Vincent Wagner, senior counsel with ADF’s Center for Parental Rights, said the issue wasn’t that the schools were teaching about racism but that they were personalizing it to students in the room.
He pointed to one activity that defined the dominant culture in the U.S. as “white, middle class, Christian, and cisgender” and asked students to sort different identities into the dominant culture box. In filings, ADF attorneys have said this portrayal of culture “teems with racial stereotypes.”
“… Come on, it’s a conceptual framework for a discussion to teach children," Worrell told the ADF attorneys. "What are you afraid of? … You never tell the court what the problem is with teaching kids in this way."
The School Board has argued the lawsuit should be dismissed because the plaintiffs lack standing to sue and failed to show how they were discriminated against or harmed.

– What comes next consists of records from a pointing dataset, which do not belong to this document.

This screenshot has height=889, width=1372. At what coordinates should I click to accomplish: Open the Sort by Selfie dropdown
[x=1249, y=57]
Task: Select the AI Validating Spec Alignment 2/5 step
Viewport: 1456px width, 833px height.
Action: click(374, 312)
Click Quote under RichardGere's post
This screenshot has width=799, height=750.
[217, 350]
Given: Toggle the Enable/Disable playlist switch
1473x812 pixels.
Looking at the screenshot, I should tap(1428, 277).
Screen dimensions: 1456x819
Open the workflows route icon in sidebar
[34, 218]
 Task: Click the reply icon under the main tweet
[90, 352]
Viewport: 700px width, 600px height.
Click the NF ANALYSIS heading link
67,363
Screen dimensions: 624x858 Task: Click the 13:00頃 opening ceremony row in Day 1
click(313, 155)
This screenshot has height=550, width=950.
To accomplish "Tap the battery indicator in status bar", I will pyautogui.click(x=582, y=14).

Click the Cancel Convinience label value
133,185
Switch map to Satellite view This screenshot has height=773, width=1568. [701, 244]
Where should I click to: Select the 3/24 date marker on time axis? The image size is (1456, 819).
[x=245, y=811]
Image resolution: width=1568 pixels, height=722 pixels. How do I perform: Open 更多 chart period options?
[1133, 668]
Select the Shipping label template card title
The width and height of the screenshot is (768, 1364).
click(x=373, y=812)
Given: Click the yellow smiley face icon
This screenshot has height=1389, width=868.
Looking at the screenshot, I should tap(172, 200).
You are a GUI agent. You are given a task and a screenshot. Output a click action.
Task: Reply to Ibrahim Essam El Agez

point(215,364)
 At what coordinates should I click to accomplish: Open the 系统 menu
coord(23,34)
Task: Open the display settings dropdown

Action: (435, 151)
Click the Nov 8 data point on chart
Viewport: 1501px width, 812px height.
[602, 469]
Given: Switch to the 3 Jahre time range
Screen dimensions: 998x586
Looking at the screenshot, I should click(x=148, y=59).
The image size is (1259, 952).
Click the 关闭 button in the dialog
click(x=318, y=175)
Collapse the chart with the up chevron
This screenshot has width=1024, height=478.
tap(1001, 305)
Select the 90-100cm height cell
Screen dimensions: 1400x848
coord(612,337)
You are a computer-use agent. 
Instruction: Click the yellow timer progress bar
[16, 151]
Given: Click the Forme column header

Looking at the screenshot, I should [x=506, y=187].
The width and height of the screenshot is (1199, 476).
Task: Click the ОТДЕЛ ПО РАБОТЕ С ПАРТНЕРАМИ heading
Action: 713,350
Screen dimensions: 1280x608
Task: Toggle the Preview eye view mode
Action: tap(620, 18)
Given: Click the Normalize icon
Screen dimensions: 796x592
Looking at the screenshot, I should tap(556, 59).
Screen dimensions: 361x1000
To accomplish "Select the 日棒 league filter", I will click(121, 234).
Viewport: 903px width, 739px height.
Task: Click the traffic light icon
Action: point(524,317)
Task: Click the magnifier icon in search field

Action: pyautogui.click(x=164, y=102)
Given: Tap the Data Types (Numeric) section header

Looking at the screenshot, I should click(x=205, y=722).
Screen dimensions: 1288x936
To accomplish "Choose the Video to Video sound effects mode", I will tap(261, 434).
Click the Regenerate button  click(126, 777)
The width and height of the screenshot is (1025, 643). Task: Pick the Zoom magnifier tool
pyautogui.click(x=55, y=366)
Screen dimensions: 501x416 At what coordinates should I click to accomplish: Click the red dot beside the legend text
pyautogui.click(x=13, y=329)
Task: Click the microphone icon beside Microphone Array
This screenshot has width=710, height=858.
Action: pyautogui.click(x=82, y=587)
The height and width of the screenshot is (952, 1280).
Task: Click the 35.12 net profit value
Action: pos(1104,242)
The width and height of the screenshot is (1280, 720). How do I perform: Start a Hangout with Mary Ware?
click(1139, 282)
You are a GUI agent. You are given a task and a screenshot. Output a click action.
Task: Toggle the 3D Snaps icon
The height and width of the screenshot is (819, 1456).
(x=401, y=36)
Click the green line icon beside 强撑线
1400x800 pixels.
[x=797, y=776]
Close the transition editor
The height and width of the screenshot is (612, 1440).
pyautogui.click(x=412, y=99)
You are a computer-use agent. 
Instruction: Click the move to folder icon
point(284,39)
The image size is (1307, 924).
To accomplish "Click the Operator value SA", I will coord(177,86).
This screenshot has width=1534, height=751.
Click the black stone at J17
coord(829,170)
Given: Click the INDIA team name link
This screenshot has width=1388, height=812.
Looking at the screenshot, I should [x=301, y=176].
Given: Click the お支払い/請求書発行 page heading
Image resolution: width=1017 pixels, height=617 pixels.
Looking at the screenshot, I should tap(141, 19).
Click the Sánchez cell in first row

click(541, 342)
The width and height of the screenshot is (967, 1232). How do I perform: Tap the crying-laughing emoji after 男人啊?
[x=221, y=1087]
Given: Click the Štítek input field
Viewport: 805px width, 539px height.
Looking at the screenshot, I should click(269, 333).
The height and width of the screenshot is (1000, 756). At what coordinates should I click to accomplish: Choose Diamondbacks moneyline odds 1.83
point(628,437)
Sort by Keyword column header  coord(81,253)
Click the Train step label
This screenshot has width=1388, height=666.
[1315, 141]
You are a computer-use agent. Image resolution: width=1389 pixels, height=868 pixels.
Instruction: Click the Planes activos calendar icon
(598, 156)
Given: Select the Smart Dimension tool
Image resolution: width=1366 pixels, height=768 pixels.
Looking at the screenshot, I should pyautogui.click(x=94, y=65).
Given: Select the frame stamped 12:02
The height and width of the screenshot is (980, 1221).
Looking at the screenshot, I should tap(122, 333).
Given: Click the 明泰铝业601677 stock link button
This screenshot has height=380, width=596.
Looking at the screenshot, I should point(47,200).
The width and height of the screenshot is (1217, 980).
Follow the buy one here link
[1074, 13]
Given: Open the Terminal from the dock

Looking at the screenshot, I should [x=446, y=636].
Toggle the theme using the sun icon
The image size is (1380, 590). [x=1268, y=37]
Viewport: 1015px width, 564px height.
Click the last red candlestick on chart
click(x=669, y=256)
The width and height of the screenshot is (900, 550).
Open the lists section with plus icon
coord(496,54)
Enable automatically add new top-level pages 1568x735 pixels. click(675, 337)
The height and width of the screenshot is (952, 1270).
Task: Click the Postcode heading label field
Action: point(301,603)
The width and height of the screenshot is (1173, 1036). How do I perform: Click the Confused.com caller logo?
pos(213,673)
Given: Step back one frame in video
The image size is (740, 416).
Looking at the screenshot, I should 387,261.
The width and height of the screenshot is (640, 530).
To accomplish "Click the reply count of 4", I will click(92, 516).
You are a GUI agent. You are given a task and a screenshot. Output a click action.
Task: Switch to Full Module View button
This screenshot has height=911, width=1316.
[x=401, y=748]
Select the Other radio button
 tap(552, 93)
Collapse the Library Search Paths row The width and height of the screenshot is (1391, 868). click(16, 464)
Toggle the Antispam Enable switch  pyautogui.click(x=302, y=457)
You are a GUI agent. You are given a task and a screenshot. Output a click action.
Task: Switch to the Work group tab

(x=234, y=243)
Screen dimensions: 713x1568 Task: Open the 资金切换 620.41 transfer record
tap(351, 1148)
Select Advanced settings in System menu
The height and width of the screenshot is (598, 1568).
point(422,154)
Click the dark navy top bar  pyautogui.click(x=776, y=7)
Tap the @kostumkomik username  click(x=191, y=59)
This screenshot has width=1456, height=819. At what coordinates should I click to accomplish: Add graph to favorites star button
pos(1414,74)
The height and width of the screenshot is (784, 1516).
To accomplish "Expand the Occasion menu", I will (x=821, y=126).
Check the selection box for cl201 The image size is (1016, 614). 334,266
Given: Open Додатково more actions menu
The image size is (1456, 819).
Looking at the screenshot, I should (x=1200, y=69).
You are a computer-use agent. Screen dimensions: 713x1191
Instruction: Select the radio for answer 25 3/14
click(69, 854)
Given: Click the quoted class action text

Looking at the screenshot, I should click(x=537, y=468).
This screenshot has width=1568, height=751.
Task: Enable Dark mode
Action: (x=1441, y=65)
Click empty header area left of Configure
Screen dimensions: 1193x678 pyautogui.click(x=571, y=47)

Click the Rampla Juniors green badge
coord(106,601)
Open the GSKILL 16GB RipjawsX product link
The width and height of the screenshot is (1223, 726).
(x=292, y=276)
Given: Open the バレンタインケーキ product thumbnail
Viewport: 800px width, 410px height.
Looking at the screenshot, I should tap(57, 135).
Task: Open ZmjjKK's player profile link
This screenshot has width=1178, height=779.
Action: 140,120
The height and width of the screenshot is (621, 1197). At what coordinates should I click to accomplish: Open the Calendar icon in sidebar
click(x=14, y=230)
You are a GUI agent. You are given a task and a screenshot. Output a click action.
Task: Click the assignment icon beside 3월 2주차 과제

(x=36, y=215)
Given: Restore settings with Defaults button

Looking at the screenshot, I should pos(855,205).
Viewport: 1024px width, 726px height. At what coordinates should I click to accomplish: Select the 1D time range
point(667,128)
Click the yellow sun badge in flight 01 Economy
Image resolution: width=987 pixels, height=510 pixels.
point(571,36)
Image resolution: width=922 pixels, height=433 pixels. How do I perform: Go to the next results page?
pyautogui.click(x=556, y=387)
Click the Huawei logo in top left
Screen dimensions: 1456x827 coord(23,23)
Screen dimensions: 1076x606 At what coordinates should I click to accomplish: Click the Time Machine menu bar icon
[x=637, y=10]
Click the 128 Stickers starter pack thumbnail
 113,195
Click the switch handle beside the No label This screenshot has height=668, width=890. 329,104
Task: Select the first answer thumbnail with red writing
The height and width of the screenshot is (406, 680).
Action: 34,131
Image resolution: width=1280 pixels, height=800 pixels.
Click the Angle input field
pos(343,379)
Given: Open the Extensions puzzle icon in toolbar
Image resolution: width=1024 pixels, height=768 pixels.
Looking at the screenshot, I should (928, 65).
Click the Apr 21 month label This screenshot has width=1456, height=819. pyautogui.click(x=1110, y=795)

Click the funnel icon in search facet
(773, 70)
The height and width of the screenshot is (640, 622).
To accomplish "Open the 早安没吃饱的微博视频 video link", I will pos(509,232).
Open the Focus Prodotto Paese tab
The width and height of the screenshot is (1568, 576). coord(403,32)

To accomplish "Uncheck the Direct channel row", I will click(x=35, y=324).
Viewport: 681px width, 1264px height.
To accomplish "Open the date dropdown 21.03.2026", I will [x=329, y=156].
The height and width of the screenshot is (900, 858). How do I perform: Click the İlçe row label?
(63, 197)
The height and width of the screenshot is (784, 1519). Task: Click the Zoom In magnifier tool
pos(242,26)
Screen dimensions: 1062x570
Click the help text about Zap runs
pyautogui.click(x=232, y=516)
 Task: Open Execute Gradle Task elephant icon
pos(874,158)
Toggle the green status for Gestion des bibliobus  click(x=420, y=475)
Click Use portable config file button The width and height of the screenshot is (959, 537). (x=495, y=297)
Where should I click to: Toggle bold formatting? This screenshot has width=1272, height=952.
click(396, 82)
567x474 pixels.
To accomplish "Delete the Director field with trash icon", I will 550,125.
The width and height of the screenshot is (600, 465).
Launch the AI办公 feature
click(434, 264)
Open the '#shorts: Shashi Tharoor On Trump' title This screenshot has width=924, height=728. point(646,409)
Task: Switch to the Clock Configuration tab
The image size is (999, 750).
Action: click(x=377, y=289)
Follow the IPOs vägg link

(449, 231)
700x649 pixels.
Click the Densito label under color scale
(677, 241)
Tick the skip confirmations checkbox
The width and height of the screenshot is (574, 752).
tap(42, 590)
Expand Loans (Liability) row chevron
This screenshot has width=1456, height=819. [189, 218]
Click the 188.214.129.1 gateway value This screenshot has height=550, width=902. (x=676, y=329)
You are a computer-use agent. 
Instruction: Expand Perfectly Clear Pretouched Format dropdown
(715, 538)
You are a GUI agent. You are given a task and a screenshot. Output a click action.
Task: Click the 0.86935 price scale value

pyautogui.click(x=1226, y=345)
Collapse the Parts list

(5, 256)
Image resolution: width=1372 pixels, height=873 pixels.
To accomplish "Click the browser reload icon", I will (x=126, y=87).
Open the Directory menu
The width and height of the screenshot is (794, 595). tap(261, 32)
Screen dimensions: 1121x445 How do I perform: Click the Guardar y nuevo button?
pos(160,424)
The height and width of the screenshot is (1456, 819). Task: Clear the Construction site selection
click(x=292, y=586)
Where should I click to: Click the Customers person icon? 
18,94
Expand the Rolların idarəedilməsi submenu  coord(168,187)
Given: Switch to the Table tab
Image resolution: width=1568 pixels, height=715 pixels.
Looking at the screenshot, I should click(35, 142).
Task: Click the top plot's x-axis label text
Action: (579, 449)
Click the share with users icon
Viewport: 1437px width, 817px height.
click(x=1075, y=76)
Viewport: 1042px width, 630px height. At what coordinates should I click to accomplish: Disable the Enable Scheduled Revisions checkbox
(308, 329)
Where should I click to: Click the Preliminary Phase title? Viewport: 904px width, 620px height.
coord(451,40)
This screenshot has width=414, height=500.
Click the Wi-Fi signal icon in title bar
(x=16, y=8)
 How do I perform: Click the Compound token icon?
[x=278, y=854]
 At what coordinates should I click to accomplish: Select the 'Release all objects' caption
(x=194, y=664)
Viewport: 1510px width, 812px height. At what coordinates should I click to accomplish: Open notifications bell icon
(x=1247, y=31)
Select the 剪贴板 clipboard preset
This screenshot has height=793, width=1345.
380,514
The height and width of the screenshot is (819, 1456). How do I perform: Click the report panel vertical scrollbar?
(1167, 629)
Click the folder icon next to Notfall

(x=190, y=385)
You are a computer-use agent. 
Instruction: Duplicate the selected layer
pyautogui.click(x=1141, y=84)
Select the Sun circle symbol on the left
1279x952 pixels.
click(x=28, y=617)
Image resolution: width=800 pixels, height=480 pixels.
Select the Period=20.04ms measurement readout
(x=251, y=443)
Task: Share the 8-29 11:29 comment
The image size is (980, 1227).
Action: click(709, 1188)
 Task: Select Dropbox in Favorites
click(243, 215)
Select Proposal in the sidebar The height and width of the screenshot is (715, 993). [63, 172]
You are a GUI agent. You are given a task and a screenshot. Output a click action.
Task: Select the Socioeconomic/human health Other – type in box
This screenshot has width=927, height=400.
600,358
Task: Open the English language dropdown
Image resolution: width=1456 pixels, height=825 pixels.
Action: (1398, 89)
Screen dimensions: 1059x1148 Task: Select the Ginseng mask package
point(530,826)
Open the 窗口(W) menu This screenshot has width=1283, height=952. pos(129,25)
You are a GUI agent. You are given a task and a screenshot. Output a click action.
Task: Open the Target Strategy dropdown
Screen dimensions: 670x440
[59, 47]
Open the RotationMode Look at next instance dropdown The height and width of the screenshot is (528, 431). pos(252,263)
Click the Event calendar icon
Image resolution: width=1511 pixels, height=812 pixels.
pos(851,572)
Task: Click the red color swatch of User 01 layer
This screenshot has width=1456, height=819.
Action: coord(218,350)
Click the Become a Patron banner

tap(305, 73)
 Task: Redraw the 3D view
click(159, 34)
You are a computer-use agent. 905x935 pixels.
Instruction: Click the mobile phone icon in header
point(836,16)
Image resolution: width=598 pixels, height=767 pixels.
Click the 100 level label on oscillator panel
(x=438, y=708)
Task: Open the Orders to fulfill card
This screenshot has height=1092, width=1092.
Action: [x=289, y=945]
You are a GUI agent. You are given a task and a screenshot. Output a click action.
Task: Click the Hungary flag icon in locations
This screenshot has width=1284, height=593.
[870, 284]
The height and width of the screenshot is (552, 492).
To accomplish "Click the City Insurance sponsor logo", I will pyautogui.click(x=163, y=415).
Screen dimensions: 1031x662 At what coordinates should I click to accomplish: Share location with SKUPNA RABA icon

Additionally, the provisions of the Constitution of Virginia that the plaintiffs allege the School Board violated cannot be enforced without an underlying statute, according to the School Board’s attorneys.
“In the end, plaintiffs are asking this court to create a new cause of action that has not existed in order for them to sue the School Board,” schools attorney Jeremy Capps said.
The plaintiff’s proposed injunction would have stopped the school board from implementing, enforcing or engaging in policies, practices and conduct that “inculcate racial and religious stereotypes and treat students differently based on race” and discipline students for opposing the anti-racism policy, among other actions.
Worrell quickly cut in after Wagner started speaking during his arguments to ask if he had read the anti-racism policy and how exactly the policy discriminates against students. Wagner responded that the answer is in how the policy is implementing and pointed to examples of lessons and resources for teachers.
Several times during the hearing, Worrell asked for more specifics about what happened to the students that allowed them to bring a lawsuit and appeared skeptical of the plaintiffs’ claims.
Wagner said that the fact the policy is being implemented gives the plaintiffs standing to sue.
“No, it doesn’t,” Worrell said. “There must be something that triggers your ability to come to court.”
Wagner said the policy’s implementation is affecting students’ lives, which is why they brought the suit.
“The very act of educating changes children’s lives,” Worrell said. “Tell me why changing lives is now actionable.”
Worrell said the plaintiff’s arguments are unprovable and that “it’s just not true” that implementing the policy discriminates against white students.
As part of Wagner’s arguments, he pointed to one activity in the pilot lesson in which students were to create anti-racist vision statements stating how they would change the way they look, think, sound, and act.
Worrell then asked: “Isn’t that what education does? Change the way you think and speak.”
He used as an example students learning at school that using the n-word is not an appropriate way to speak about people.
“Isn’t there value in that?” he asked. “… [The] parents and students don’t like that they are doing it this way. That doesn’t give you standing.”
If the plaintiffs had their way, Worrell said, the school board would have to create individualized education plans and provide one-on-one tutoring for students in order to not make them uncomfortable.
“I think it happens during education that certain people are made to feel uncomfortable about history and their place in it,” Worrell said.